Warum entstehen in der Schwangerschaft Krampfadern?

Durch drei Dinge zugleich. Das Blutvolumen steigt um rund die Hälfte. Progesteron entspannt die glatte Muskulatur der Venenwand, sodass sich die Venen leichter weiten. Und die Gebärmutter drückt auf die großen Beckenvenen und erhöht damit den Druck in allem, was dorthin abfließt. Die Klappen in den Beinvenen, die den Rückfluss des Blutes normalerweise verhindern, schließen unter diesem Druck nicht mehr richtig, und die Vene wölbt sich vor.

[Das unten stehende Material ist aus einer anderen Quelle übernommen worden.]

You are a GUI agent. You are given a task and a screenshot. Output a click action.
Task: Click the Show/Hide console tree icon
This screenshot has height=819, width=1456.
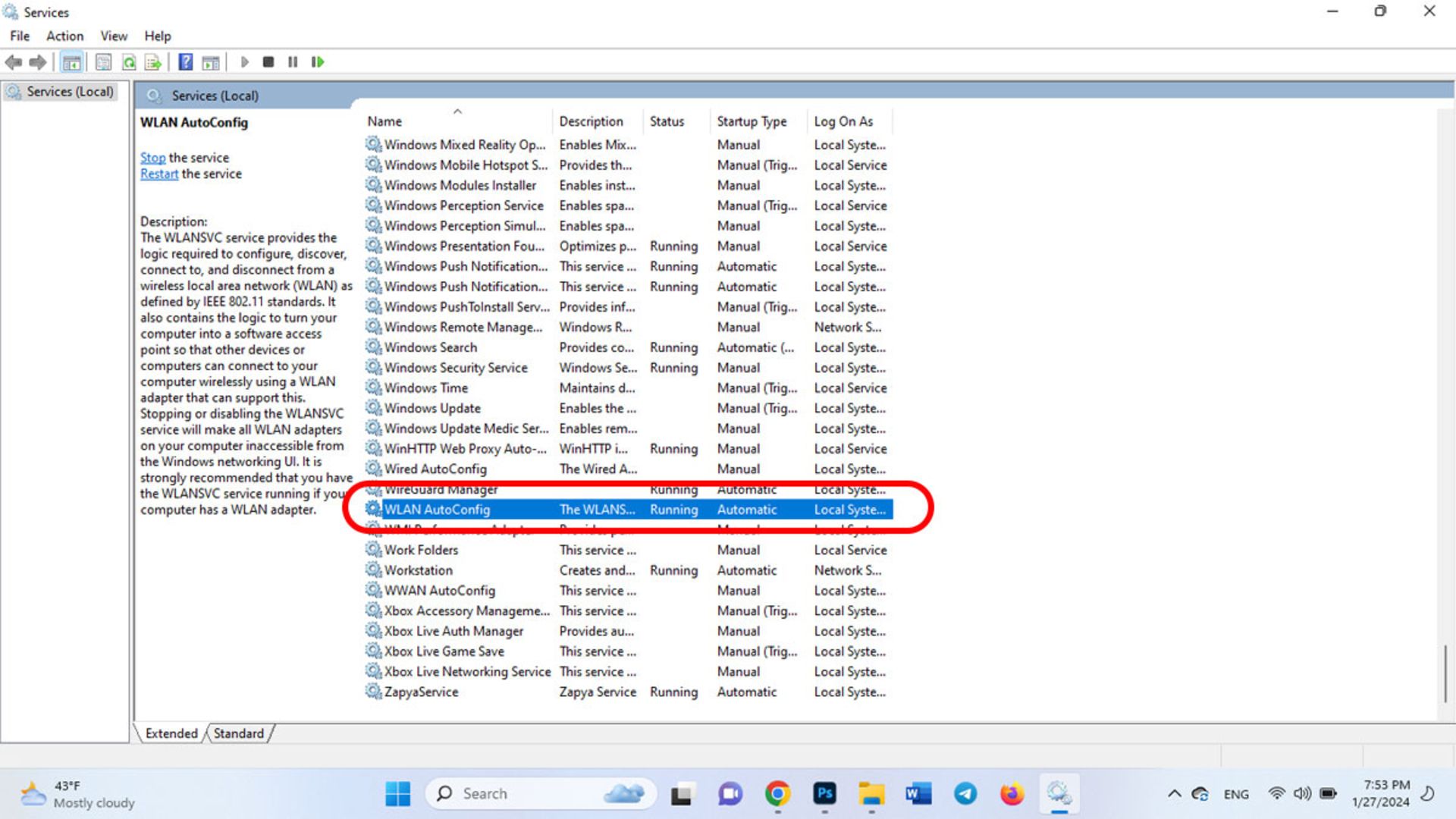(71, 62)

Kann man Krampfadern an der Vulva bekommen?

Ja — Vulvavarizen sind in der Schwangerschaft häufig und werden fast nirgends erwähnt, sodass betroffene Frauen annehmen, etwas sei ernsthaft falsch. Sie fühlen sich wie Schweregefühl, Ziehen, Schwellung oder sichtbar vorgewölbte Venen an den Schamlippen an, schlimmer im Stehen und gegen Abend. Nach der Geburt bilden sie sich fast immer zurück. Es gibt eine Stützhose, die genau dafür gemacht ist und hilft; frag deine Hebamme, statt still zu suchen.

Wirken Kompressionsstrümpfe wirklich?

Ja, und sie sind die Maßnahme mit der verlässlichsten Wirkung. Es müssen medizinische Kompressionsstrümpfe sein, nach deinen Maßen angepasst statt nach Schuhgröße gekauft, und du ziehst sie an, bevor du aufstehst, morgens, wenn die Beine am wenigsten geschwollen sind. Sie erst am späten Vormittag nach zwei Stunden auf den Beinen anzuziehen ist der Grund, warum manche Frauen zu dem Schluss kommen, sie wirkten nicht.

Gehen Krampfadern nach der Geburt wieder weg?

Sie bessern sich meist deutlich innerhalb weniger Monate, sobald sich Blutvolumen und Beckendruck normalisiert haben, und die an der Vulva bilden sich in der Regel vollständig zurück. Die an den Beinen verschwinden nicht immer ganz, besonders nach mehr als einer Schwangerschaft. Behandlungen gibt es, und sie werden üblicherweise auf mindestens mehrere Monate nach der Geburt verschoben, damit diese Besserung erst einmal stattfinden kann.

Woher weiß ich, dass es kein Blutgerinnsel ist?

Eine Krampfader ist eine sichtbar vorgewölbte Vene mit ziehendem Schweregefühl, in beiden Beinen oder in dem stärker betroffenen, und sie wird beim Hochlegen besser. Eine Thrombose ist ein anhaltender Schmerz in einer Wade, mit Schwellung, Wärme, Rötung oder Druckempfindlichkeit, und sie wird beim Hochlegen nicht besser. Die Schwangerschaft erhöht das Gerinnselrisiko deutlich, dieses Muster ist also ein Anruf noch am selben Tag. Kommen plötzliche Luftnot oder Brustschmerz dazu, ist es ein Notfall.